** START SUPPLIED TEXT **
Jumblatt’s remarks were soundly criticized by Israeli Druze leaders, who normally refrains from clashing with traditional leadership in Lebanon. Jumblatt’s statement came in response to Friday’s shooting attack at the Temple Mount in which Muslims from the Israeli Arab town of Umm al-Fahm killed two Druze policemen, Hail Satawi and Kamil Shanan.
Jumblatt said in a statement on Twitter blessing the “heroic mujahideen who killed the soldiers of the Israeli occupation in Jerusalem,” using the Arabic term for one engaged in Jihad, and calling on “all free Druze to oppose service in the Israeli army.” With regard to the magnetometers installed at the entrances to the Temple Mount over the past few days, Jumblatt said he opposed any harm to worshipper's dignity.
In 2009, Jumbaltt told Ashams Radio, which broadcasts from Nazareth, that service in the Israeli security forces goes against the principle that the Druze are an inseparable part of the Arab nation.
** END SUPPLIED TEXT **
> **TASK INSTRUCTIONS**: Revise the passage of the report on Jumblatt's remarks starting at "Jumblatt’s remarks were" and ending at "to worshipper's dignity.", replacing "magnetometers" with "metal detectors".
** START PROVIDED RECORDS **
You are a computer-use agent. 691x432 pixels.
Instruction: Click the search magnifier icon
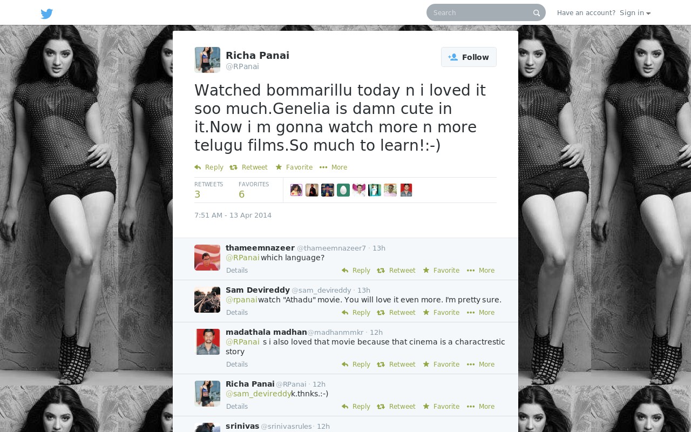(537, 13)
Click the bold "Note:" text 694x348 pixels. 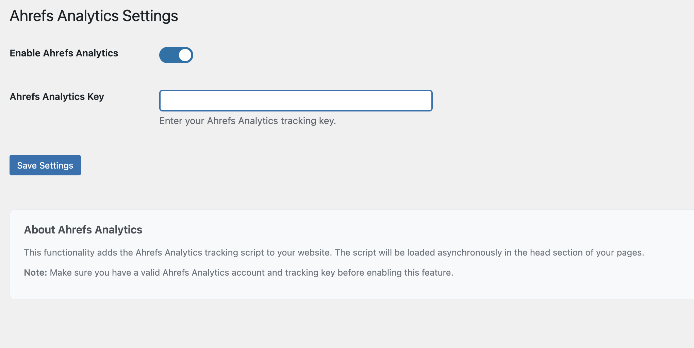35,273
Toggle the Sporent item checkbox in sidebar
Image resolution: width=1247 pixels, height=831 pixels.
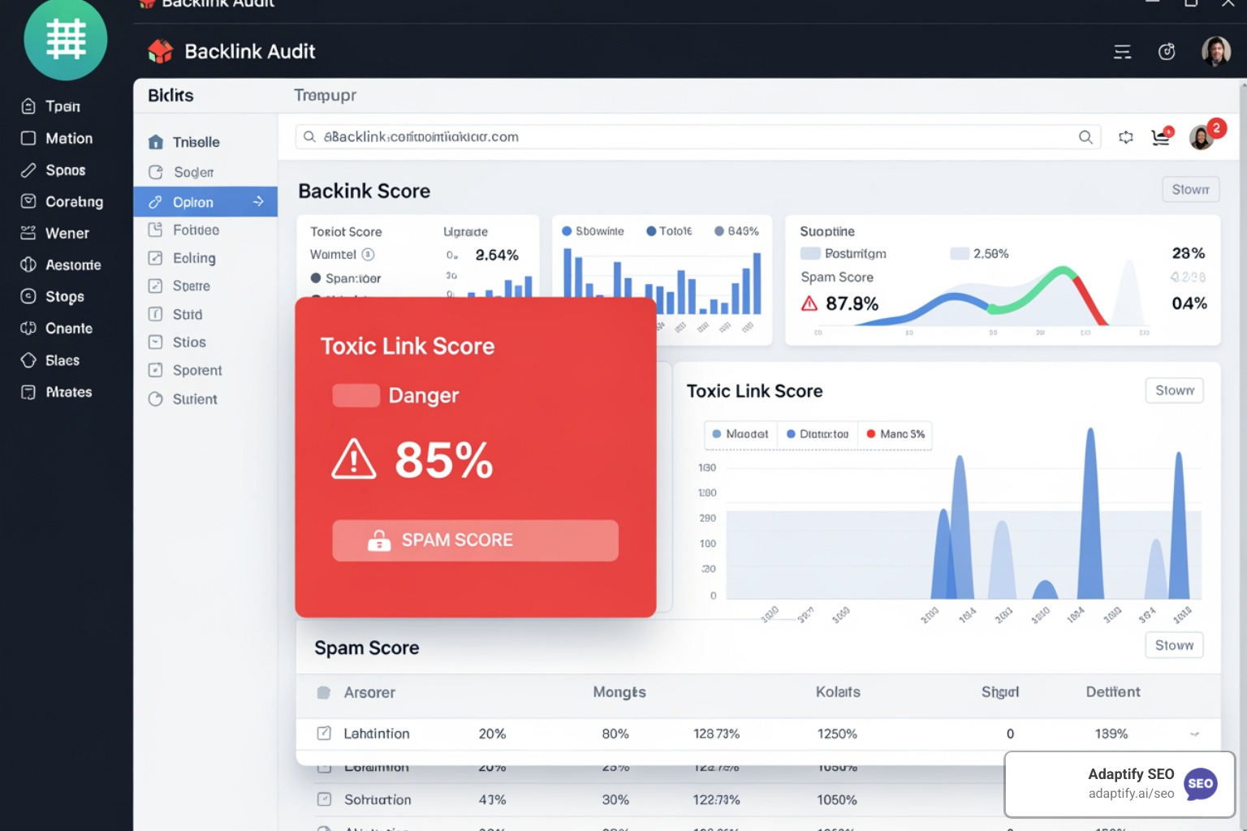click(156, 370)
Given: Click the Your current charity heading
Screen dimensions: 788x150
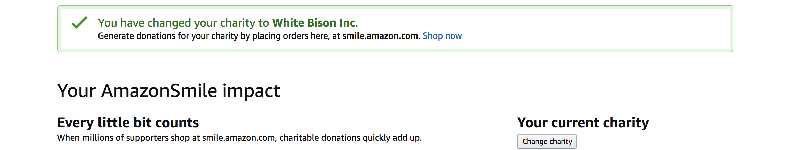Looking at the screenshot, I should [x=583, y=123].
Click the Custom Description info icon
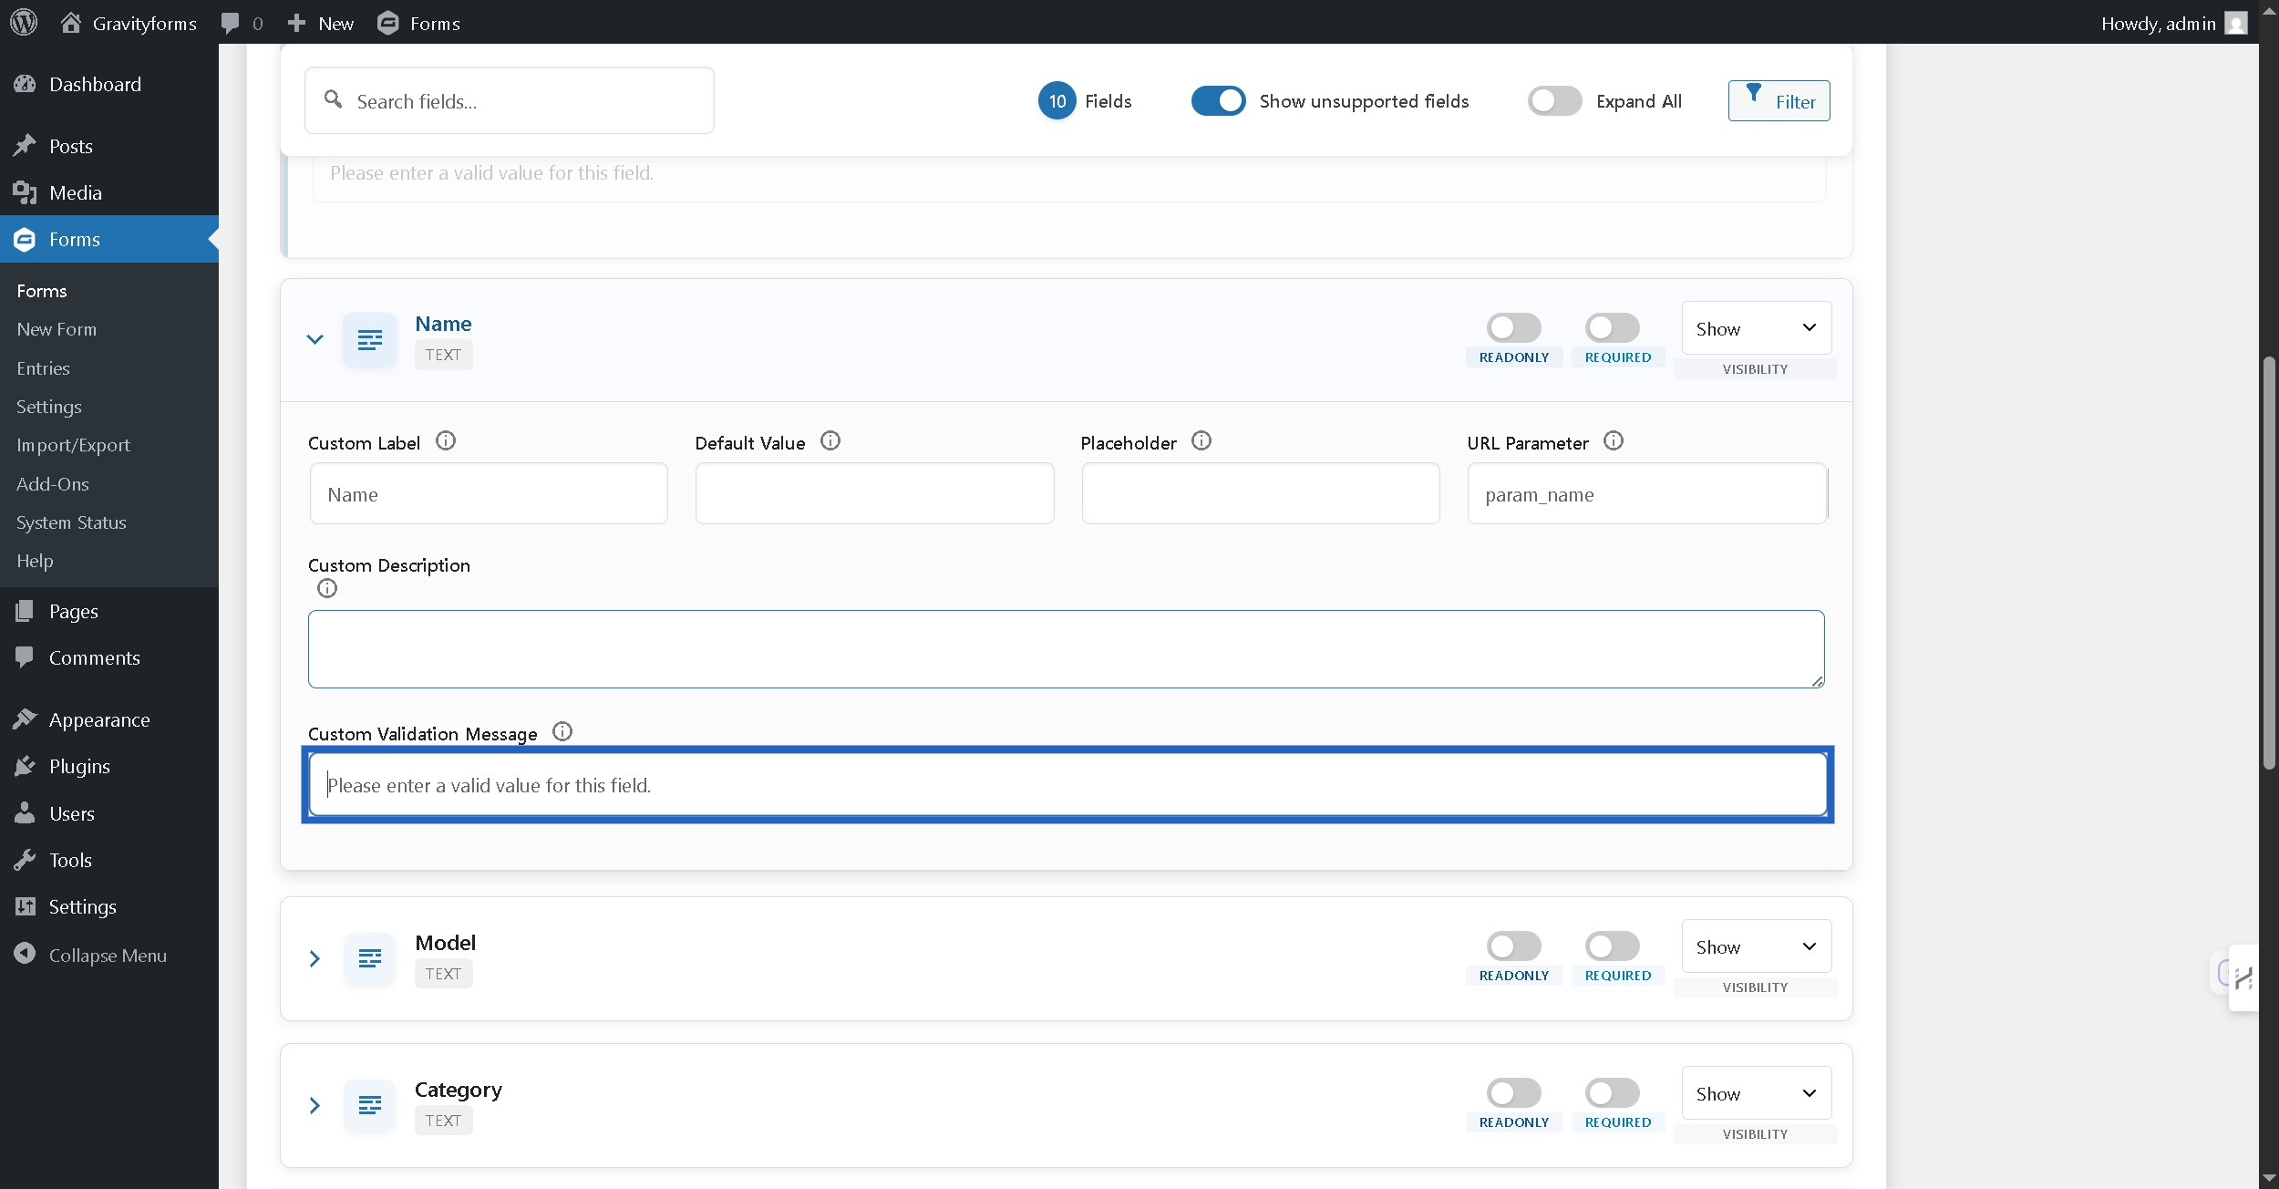The width and height of the screenshot is (2279, 1189). pyautogui.click(x=326, y=589)
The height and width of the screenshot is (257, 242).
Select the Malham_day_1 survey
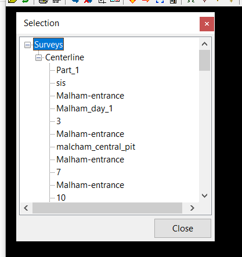(x=84, y=108)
** END PROVIDED RECORDS **
> **COMPLETE OUTPUT**:
Jumblatt’s remarks were soundly criticized by Israeli Druze leaders, who normally refrains from clashing with traditional leadership in Lebanon. Jumblatt’s statement came in response to Friday’s shooting attack at the Temple Mount in which Muslims from the Israeli Arab town of Umm al-Fahm killed two Druze policemen, Hail Satawi and Kamil Shanan.
Jumblatt said in a statement on Twitter blessing the “heroic mujahideen who killed the soldiers of the Israeli occupation in Jerusalem,” using the Arabic term for one engaged in Jihad, and calling on “all free Druze to oppose service in the Israeli army.” With regard to the metal detectors installed at the entrances to the Temple Mount over the past few days, Jumblatt said he opposed any harm to worshipper's dignity.